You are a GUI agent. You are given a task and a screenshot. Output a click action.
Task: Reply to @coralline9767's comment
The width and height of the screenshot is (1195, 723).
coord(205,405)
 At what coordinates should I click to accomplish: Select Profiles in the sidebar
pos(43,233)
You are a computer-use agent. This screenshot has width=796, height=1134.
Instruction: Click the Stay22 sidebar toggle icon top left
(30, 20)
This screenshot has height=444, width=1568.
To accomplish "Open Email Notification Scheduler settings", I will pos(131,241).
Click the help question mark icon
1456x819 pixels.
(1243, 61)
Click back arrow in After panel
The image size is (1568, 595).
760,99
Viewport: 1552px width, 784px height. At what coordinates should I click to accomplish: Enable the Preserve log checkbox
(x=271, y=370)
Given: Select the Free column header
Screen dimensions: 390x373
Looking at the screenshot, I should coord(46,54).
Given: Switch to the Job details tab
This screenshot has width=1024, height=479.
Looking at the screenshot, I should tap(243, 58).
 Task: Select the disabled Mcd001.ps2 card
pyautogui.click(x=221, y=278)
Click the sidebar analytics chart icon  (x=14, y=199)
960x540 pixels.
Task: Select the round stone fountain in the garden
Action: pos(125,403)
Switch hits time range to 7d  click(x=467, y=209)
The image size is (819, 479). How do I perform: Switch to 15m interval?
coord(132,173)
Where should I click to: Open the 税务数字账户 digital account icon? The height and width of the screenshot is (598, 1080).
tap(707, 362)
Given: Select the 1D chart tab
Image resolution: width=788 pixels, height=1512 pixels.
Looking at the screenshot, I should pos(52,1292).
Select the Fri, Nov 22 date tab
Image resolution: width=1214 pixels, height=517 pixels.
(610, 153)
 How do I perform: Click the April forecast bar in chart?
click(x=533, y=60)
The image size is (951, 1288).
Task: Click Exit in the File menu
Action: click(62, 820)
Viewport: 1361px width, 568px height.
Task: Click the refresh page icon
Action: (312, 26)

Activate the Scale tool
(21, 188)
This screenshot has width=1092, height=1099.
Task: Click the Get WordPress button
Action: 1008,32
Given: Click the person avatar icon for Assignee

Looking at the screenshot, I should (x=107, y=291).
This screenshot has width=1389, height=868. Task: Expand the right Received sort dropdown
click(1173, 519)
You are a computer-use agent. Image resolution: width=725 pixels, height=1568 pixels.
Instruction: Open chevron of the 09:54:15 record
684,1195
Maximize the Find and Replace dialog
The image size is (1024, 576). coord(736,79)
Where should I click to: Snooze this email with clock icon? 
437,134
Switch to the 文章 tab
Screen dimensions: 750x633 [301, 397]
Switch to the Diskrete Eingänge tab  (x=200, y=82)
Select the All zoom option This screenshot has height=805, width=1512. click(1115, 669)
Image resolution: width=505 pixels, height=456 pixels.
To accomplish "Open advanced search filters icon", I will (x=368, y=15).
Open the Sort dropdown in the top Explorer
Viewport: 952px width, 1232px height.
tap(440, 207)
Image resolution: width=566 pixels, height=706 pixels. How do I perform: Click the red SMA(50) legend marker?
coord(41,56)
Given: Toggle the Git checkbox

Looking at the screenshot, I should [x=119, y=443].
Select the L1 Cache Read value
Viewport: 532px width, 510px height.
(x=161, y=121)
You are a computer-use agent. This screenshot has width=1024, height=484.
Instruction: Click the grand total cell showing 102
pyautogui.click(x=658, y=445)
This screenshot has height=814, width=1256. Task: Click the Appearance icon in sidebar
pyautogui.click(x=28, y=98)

__________________________________________________

◆ Task objective ◆
Nothing but the lines from the one containing "Instruction: Open chevron" through the end of the material should appear; please return them exactly.

◆ Answer box ◆
Instruction: Open chevron of the 09:54:15 record
684,1195
Maximize the Find and Replace dialog
The image size is (1024, 576). coord(736,79)
Where should I click to: Snooze this email with clock icon? 
437,134
Switch to the 文章 tab
Screen dimensions: 750x633 [301, 397]
Switch to the Diskrete Eingänge tab  (x=200, y=82)
Select the All zoom option This screenshot has height=805, width=1512. click(1115, 669)
Image resolution: width=505 pixels, height=456 pixels.
To accomplish "Open advanced search filters icon", I will (x=368, y=15).
Open the Sort dropdown in the top Explorer
Viewport: 952px width, 1232px height.
tap(440, 207)
Image resolution: width=566 pixels, height=706 pixels. How do I perform: Click the red SMA(50) legend marker?
coord(41,56)
Given: Toggle the Git checkbox

Looking at the screenshot, I should [x=119, y=443].
Select the L1 Cache Read value
Viewport: 532px width, 510px height.
(x=161, y=121)
You are a computer-use agent. This screenshot has width=1024, height=484.
Instruction: Click the grand total cell showing 102
pyautogui.click(x=658, y=445)
This screenshot has height=814, width=1256. Task: Click the Appearance icon in sidebar
pyautogui.click(x=28, y=98)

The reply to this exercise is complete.